Banyak faktor yang berperan. Tetapi yang paling terlihat adalah faktor pendoktrinan terhadap budaya-budaya asing (Ghazwul Fikr). Kalau zaman dahulu ada televisi. Sekarang ini kita menghadapi pula teknologi internet dan televisi kabel yang mana segala bentuk informasi dapat diraih hanya dengan menekan tombol remote saja.

Memang tidak dapat dipungkiri bahwa internet dan televisi kabel membawa kebaikan. Dengannya kita lebih tahu perkembangan dunia dan ilmu-ilmu sains terkini. Masyarakat kita tidak lagi seperti katak di bawah tempurung. Berbagai manfaat yang dapat kita peroleh.

Akan tetapi internet dan televisi kabel juga membawa unsur-unsur yang bertentangan dengan nilai Islam. Dan jika kita tidak dibentengi dan diperkuat dengan agama, maka kita juga bisa terpedaya dengan unsur-unsur negatif tersebut. Setiap kali kita menonton film barat, akan dipaparkan adegan-adegan yang tidak sesuai dengan Islam. Setiap kali kita menonton televisi kita akan mendengar perkataan-perkataan jorok. Setiap kali kita menonton televisi kita akan disajikan dengan gaya hidup yang bertentangan dengan nilai-nilai Islam. Bayangkanlah! Seorang remaja yang masih memerlukan bimbingan dalam kehidupan mereka, disajikan setiap hari dengan budya hidup yang bertentangan dengan Islam, tidakkah ia akan mudah terpengaruh?

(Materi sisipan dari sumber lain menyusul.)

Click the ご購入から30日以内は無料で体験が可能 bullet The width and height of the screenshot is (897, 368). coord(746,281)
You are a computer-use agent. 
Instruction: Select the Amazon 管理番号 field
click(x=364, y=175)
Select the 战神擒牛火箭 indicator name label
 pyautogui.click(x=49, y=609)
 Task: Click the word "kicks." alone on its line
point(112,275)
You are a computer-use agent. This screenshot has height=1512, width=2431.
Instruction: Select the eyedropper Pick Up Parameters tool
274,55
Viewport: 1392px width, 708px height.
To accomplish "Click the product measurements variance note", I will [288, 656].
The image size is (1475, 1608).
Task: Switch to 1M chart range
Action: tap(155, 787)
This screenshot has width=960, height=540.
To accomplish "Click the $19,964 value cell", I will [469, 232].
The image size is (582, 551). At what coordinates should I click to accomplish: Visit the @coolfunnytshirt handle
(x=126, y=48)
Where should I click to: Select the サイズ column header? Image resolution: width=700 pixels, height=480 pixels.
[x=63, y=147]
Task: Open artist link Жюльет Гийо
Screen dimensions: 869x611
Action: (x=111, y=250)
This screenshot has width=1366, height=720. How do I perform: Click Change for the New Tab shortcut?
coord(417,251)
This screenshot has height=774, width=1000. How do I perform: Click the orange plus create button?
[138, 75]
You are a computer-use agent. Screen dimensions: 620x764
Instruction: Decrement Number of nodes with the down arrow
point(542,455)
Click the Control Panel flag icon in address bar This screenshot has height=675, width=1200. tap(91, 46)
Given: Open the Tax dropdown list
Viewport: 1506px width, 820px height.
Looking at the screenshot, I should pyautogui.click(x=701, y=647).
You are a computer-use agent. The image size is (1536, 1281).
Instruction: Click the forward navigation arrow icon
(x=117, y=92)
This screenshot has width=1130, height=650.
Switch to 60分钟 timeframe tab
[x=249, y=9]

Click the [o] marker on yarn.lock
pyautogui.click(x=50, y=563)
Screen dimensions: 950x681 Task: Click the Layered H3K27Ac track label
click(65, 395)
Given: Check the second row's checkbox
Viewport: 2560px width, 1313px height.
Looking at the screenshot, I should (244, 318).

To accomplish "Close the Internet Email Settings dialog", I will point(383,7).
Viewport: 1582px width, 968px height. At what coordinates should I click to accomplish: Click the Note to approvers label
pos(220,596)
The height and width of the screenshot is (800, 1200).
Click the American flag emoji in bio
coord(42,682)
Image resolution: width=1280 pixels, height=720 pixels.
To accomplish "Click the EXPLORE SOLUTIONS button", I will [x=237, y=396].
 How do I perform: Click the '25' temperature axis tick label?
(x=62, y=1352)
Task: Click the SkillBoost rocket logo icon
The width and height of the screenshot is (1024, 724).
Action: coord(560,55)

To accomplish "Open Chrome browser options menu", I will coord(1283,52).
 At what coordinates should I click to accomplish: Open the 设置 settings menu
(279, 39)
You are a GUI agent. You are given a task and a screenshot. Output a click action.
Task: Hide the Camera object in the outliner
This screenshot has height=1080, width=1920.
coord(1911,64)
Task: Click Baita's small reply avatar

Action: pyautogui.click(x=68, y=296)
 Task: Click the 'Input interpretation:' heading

Di internet pula, halaman porno dengan mudah dilihat. Kalau ini menjadi menu harian kepada anak-anak Islam kita semasa mereka sedang ABG, maka tidak heran akhirnya nilai-nilai Islam menjadi asing bagi mereka. Dalam kondisi semacam ini, siapakah yang harus disalahkan?

Setiap orang tua bertanggung-jawab mendidik anak-anak mereka dengan nilai-nilai Islam. Anak-anak adalah amanah Allah. Dan Allah akan minta pertanggungjawaban kita di akhirat kelak mengenai pendidikan terhadap anak-anak kita tersebut. Berapa banyak orang tua yang akan diseret ke neraka atas perbuatan anak-anak mereka?!

Kita tidak boleh menyalahkan televisi kabel atau internet atas keruntuhan akhlak para remaja dan pemuda zaman sekarang ini. Sebaliknya kita perlu merenung kembali. Adakah kita sudah memainkan peranan yang secukupnya sebagai seorang Ayah atau ibu dan atau sebagai seorang abang atau kakak? Adakah kita sudah memainkan peranan dalam mendidik dan menanamkan keimanan dalam jiwa anak-anak muslim kita sehingga mereka tidak mudah terperdaya? Sudahkan anak-anak kita diberi pengajaran Islam yang secukupnya untuk mereka menghadapi dunia sekarang yang penuh godaan ini.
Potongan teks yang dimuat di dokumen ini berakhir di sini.